EXERCISE REQUIREMENTS:
1 > Do these statements agree with the news excerpt? Answer yes or no for each and quote the words from the news excerpt that decide it.
(a) The Ukrainian flag covers both the front and the back of the magazine.
(b) Poland opened its borders only to Ukrainian citizens.
(c) Boniecki is a priest as well as an editor.
2 > In one to three sentences, what reason does the news excerpt give for the magazine displaying the Ukrainian flag on its cover?
3 > According to the news excerpt, in what ways has Polish society mobilized to help? List all of them.

SOURCE DOCUMENT:
----
WARSAW, Poland—In this week’s edition of the Polish Catholic weekly magazine Tygodnik Powszechny, editor in chief Adam Boniecki wrote that considering their history, “it is difficult to find reasons why Ukrainians would love Poles.” Poland ruled over large swaths of Ukraine for centuries and as recently as the 1930s, where it suppressed expressions of Ukrainian identity. Many Ukrainians, meanwhile, collaborated with the Nazis and massacred thousands of Poles during World War II. In recent years, many of these figures have become celebrated as national heroes in Ukraine, unsurprisingly straining Polish-Ukrainian relations.
“How much it is changing now,” Boniecki, who is also a priest, wrote. “In the place of the old, bad memory, simple human compassion has emerged … our hearts opened up for those who sought shelter, safety, and human understanding in our country.”
The magazine’s entire cover, front and back, displays the Ukrainian flag and is emblazoned with the words, “We are with you, Ukraine.” The magazine calls it a “symbol of our support for the Ukrainian nation” in a note for readers. “Let our eastern neighbors see that we support them.”
As of March 2, over 500,000 refugees have arrived in Poland from Ukraine. From the day of Russia’s invasion last week, Poland opened up its borders to all those fleeing, setting up reception points along the border to provide arrivals warm drinks and food.
This is a policy implemented and supported by the government, but Polish society has also mobilized to help, with people across the country donating food and other essentials, offering their homes as shelter, and helping refugees get away from the border. “Everyone—average people, Law and Justice supporters, oppositionists, laypeople, bishops and simple priests, local government officials and bureaucrats—have gathered together in solidarity. And in this terrible time solidarity is most precious,” Boniecki concluded.
----
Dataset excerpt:
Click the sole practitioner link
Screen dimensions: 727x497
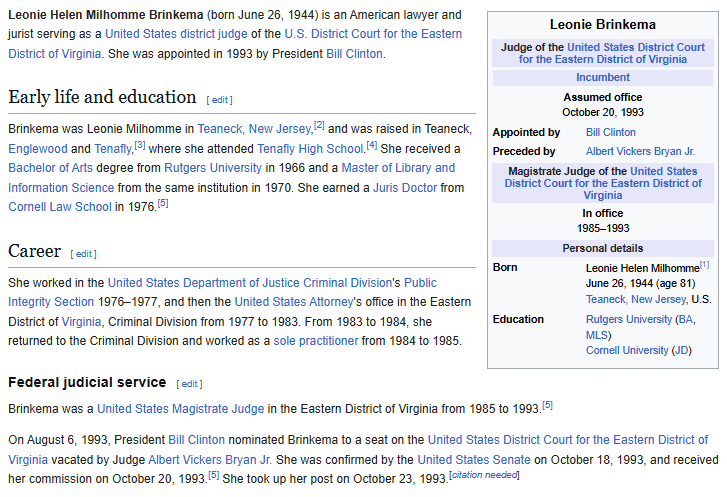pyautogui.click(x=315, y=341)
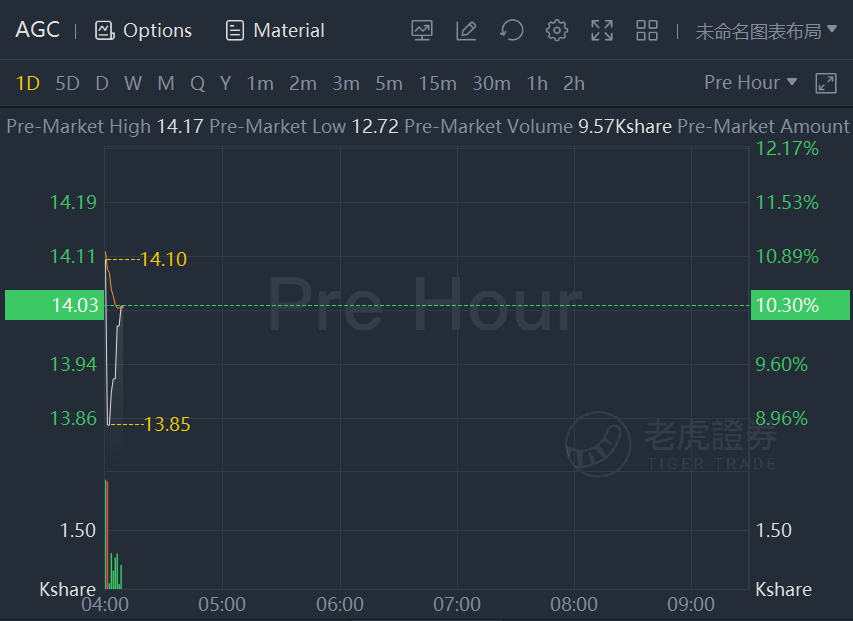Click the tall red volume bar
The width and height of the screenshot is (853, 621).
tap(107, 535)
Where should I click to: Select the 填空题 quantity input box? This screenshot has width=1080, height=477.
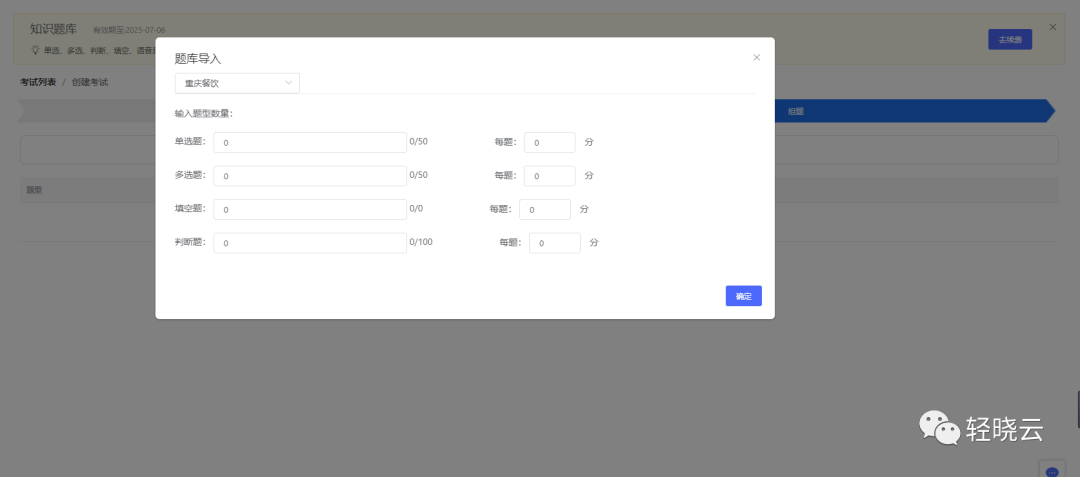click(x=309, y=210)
----
EXERCISE RESULTS:
1 >
(a) Yes: "The magazine’s entire cover, front and back, displays the Ukrainian flag"
(b) No: "Poland opened up its borders to all those fleeing"
(c) Yes: "Boniecki, who is also a priest, wrote."

2 > In a note for readers, the magazine calls the cover a "symbol of our support for the Ukrainian nation." It wants its eastern neighbors to see that it supports them.

3 >
- Donating food and other essentials
- Offering their homes as shelter
- Helping refugees get away from the border